EXERCISE GOAL – Your response should consist solely of the lines from the one containing "Viewport: 1600px width, 900px" through the end of the data, copied exactly.

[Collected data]
★ ★ ★
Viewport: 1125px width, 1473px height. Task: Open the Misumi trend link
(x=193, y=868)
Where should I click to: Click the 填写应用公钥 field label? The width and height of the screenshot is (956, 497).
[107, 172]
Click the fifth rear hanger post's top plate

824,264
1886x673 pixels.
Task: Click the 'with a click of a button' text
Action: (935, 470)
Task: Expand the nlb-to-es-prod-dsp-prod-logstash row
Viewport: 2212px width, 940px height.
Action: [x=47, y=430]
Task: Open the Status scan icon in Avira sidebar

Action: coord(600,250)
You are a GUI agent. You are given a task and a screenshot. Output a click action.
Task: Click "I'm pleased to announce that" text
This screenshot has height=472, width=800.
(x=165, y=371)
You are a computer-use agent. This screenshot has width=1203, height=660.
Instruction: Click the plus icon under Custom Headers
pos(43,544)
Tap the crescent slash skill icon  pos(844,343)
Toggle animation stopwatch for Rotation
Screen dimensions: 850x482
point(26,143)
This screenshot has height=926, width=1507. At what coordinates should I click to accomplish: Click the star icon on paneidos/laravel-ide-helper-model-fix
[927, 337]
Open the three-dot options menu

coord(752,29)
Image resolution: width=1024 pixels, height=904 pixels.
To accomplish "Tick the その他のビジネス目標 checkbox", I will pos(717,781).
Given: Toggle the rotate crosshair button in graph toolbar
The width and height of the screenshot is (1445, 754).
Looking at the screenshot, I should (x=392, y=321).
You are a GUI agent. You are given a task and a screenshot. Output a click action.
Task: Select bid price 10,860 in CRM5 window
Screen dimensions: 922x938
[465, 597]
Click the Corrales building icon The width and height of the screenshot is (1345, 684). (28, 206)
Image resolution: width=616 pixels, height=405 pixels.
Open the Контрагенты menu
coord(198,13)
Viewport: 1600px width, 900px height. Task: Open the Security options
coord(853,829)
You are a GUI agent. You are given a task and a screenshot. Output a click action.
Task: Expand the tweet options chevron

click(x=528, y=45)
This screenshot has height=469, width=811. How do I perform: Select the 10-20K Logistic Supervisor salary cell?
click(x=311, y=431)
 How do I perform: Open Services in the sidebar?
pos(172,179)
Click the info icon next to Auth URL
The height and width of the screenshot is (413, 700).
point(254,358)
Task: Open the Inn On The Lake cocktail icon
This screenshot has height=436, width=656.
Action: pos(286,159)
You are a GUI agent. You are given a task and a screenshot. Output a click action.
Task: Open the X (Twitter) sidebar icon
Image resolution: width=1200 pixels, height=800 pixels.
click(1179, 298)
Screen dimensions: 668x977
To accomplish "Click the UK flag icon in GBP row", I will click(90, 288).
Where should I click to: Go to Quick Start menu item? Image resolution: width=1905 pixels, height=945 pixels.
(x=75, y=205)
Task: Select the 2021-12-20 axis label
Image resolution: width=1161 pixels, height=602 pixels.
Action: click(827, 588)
★ ★ ★
RESPONSE TO THE EXERCISE –
Viewport: 1600px width, 900px height. Task: Open the Security options
coord(853,829)
You are a GUI agent. You are given a task and a screenshot. Output a click action.
Task: Expand the tweet options chevron

click(x=528, y=45)
This screenshot has height=469, width=811. How do I perform: Select the 10-20K Logistic Supervisor salary cell?
click(x=311, y=431)
 How do I perform: Open Services in the sidebar?
pos(172,179)
Click the info icon next to Auth URL
The height and width of the screenshot is (413, 700).
point(254,358)
Task: Open the Inn On The Lake cocktail icon
This screenshot has height=436, width=656.
Action: pos(286,159)
You are a GUI agent. You are given a task and a screenshot. Output a click action.
Task: Open the X (Twitter) sidebar icon
Image resolution: width=1200 pixels, height=800 pixels.
click(1179, 298)
Screen dimensions: 668x977
To accomplish "Click the UK flag icon in GBP row", I will click(90, 288).
Where should I click to: Go to Quick Start menu item? Image resolution: width=1905 pixels, height=945 pixels.
(x=75, y=205)
Task: Select the 2021-12-20 axis label
Image resolution: width=1161 pixels, height=602 pixels.
Action: click(827, 588)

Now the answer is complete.